Ten police officers have been shot in downtown Dallas during a protest against police brutality, leaving three officers dead, three in a critical condition and two others requiring surgery.
Dallas Police Department Chief David Brown said it appeared up to two snipers were responsible.
“It appears that snipers shot ten police officers from elevated positions during the protest/rally. Three officers are deceased, two are in surgery and three are in a critical condition,” the statement read.
“An intensive search for suspects is currently underway.”
The Dallas Police Department has released an image of one of the suspects, tweeting “this is one of our suspects, please help us find him”.

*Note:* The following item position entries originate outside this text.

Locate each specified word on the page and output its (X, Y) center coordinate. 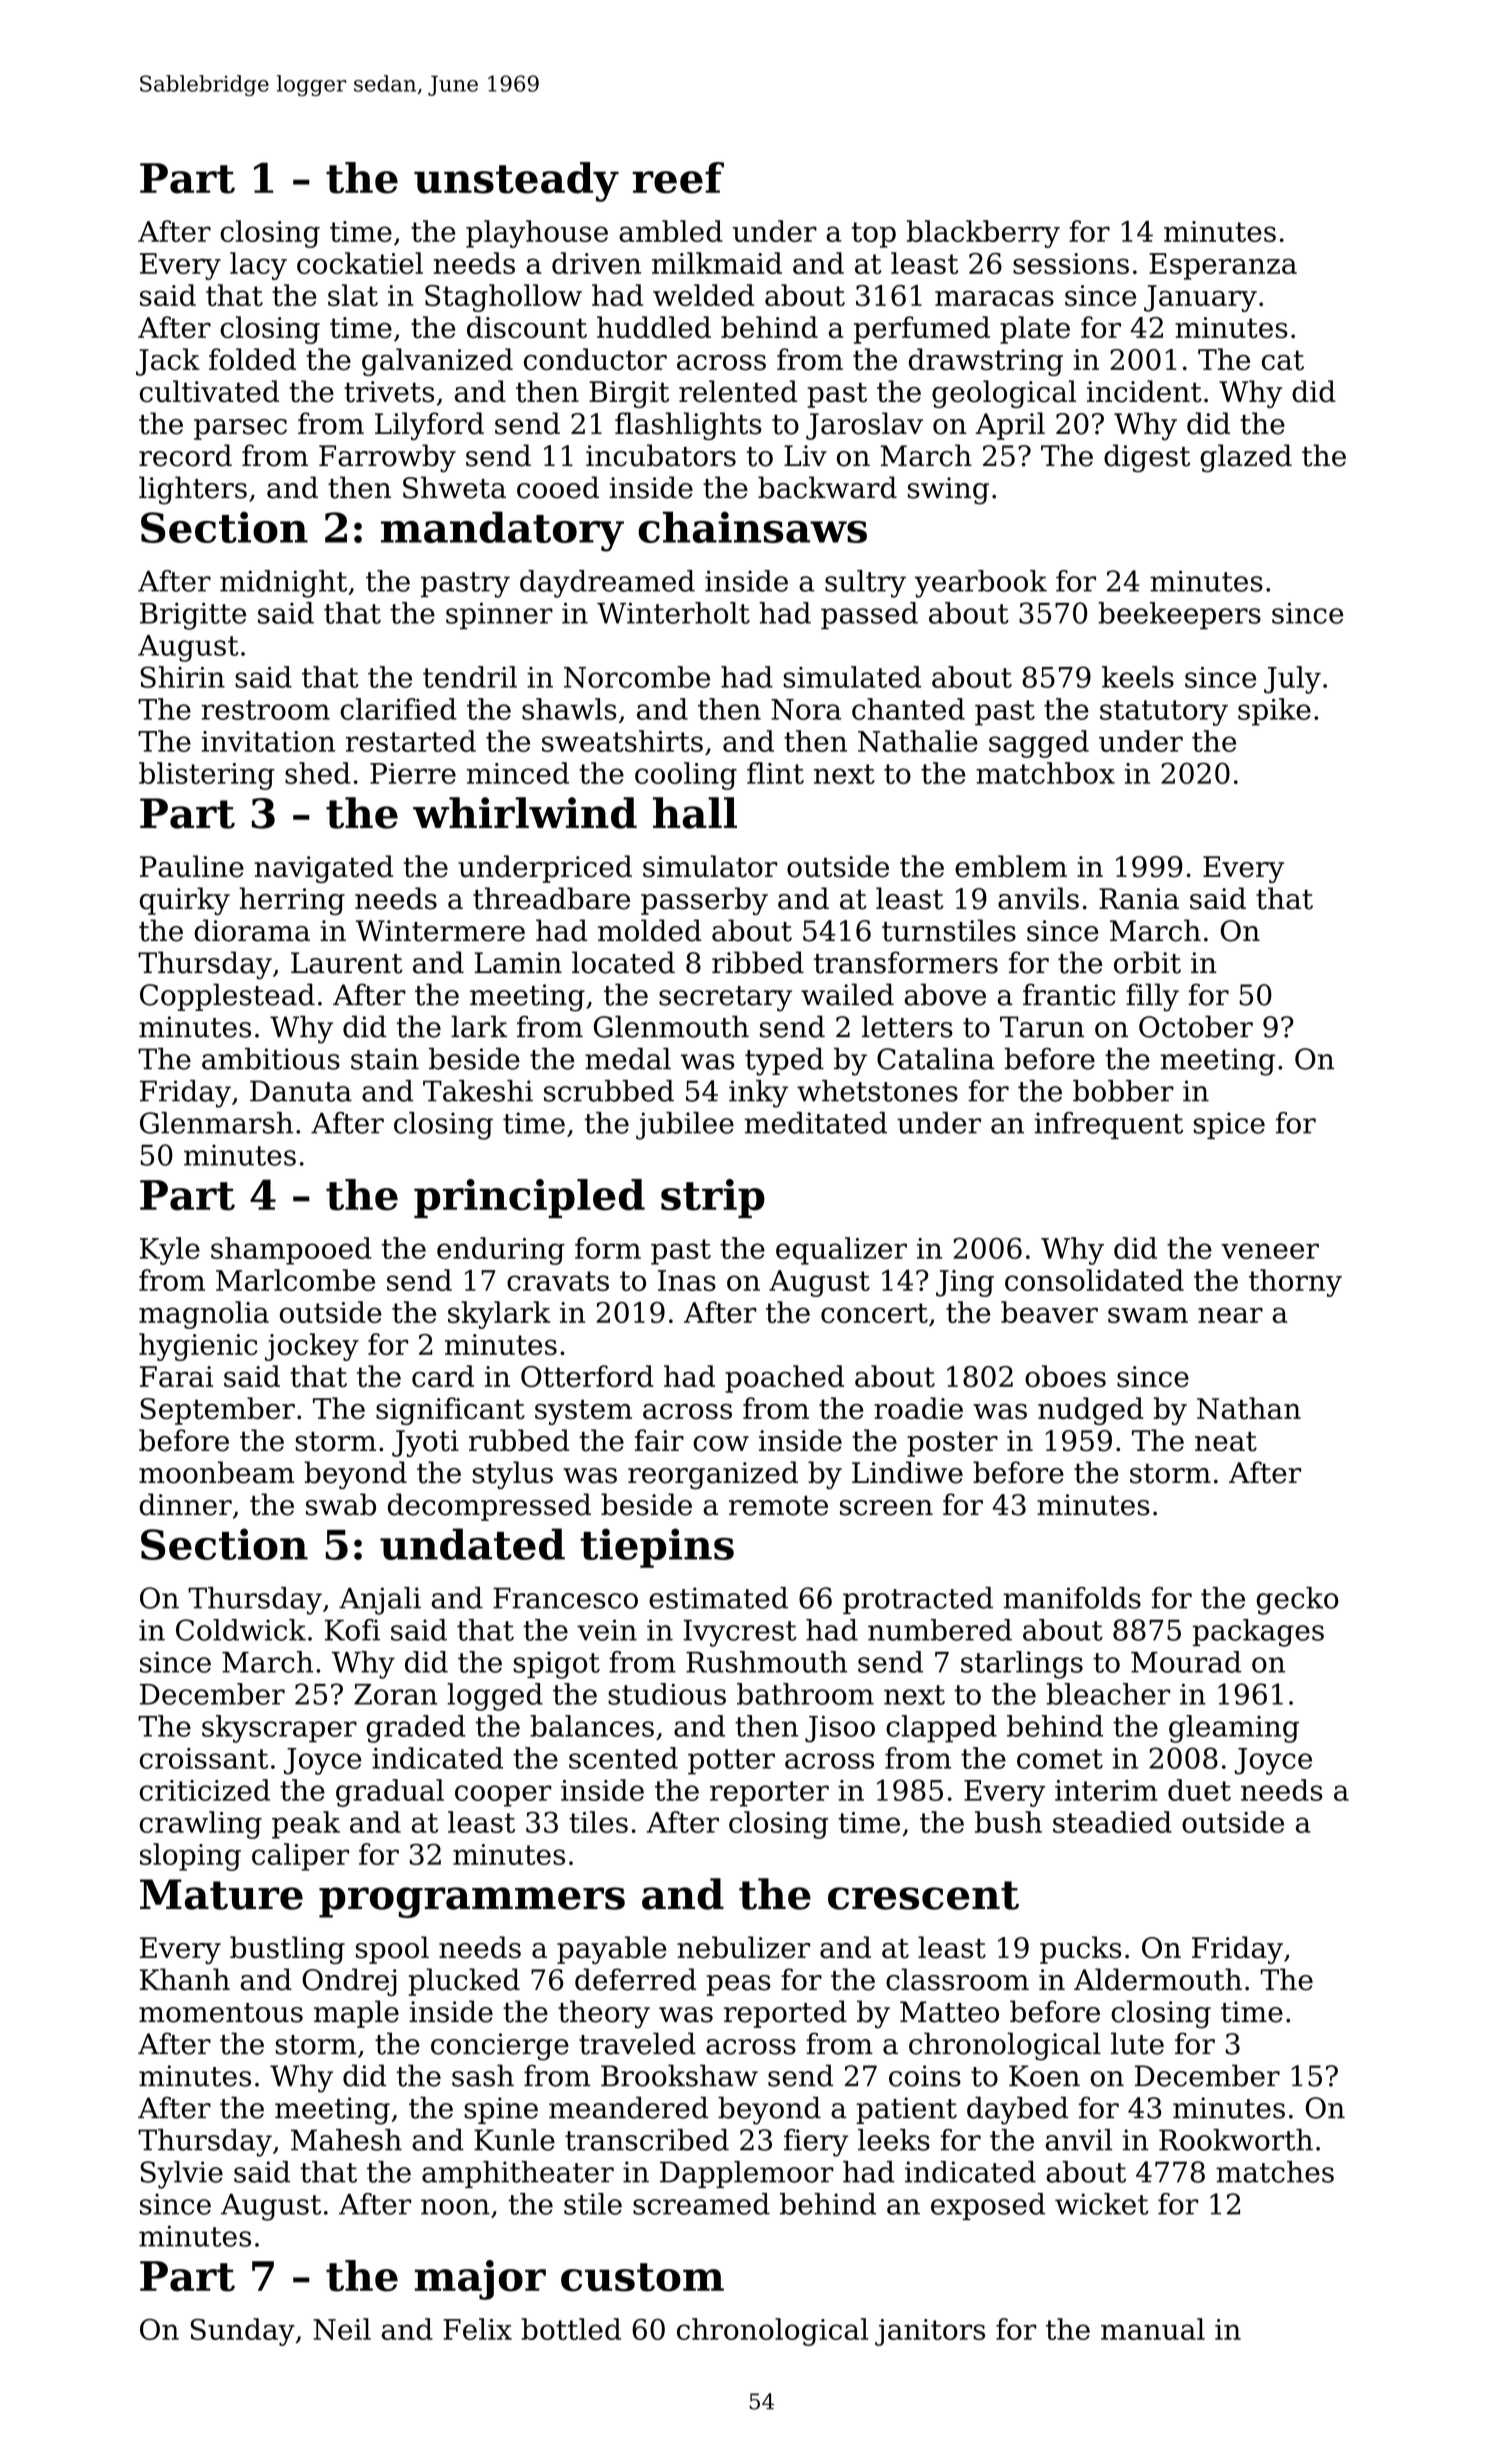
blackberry (983, 234)
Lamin (518, 963)
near (1230, 1315)
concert (874, 1313)
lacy (258, 266)
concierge (500, 2047)
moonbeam (216, 1472)
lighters (193, 490)
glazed (1246, 458)
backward (827, 487)
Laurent (347, 963)
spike (1274, 712)
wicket (1102, 2204)
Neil (342, 2329)
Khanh (185, 1979)
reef (678, 178)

Police also believe the suspects threatened to plant a bomb downtown, and are searching the area.
Texas Governor Greg Abbott released a statement issuing his support for the victims, reminding the nation to unite.
"Our thoughts are prayers are with the Dallas law enforcement community and the Dallas Area Rapid Transit (DART) officers killed and injured this evening.

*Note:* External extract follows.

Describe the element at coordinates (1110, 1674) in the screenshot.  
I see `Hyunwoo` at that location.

"I’ve spoken to Texas Department of Public Safety Director Steve McGraw and have directed him to officer whatever assistance the City of Dallas needs at this time.
"In times like this we must remember and emphasize the importance of uniting as Americans.”

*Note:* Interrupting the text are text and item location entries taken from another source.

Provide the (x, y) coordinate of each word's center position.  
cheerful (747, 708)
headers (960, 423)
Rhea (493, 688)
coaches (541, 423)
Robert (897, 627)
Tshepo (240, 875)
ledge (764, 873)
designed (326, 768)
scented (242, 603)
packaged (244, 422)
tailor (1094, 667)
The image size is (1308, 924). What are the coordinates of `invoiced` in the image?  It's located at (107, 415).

The shooting took place just before 9pm as the protesters were marching near Lamar and Main St.
Video from a Fox News crew captured the sound of gunshots followed by screams from the crowds, who just moments earlier were chanting, ‘don’t shoot’.
The Black Lives Matter protest followed the deaths of two black men – Alton Sterling in Lousiana and Philando Castile in Minnesota – both shot dead by police in incidents caught on video.
Thousands of protesters have taken to the street today in several US cities.
About a thousand protesters clogged New York’s iconic Times Square, at one point staging a sit-in. Police arrested some of them, loading them onto city buses they borrowed for the occasion.
Another thousand rallied in Washington at the White House, then marched to the US Capitol where veteran civil rights leader Congressman John Lewis stood on the steps and addressed the crowd through a bullhorn.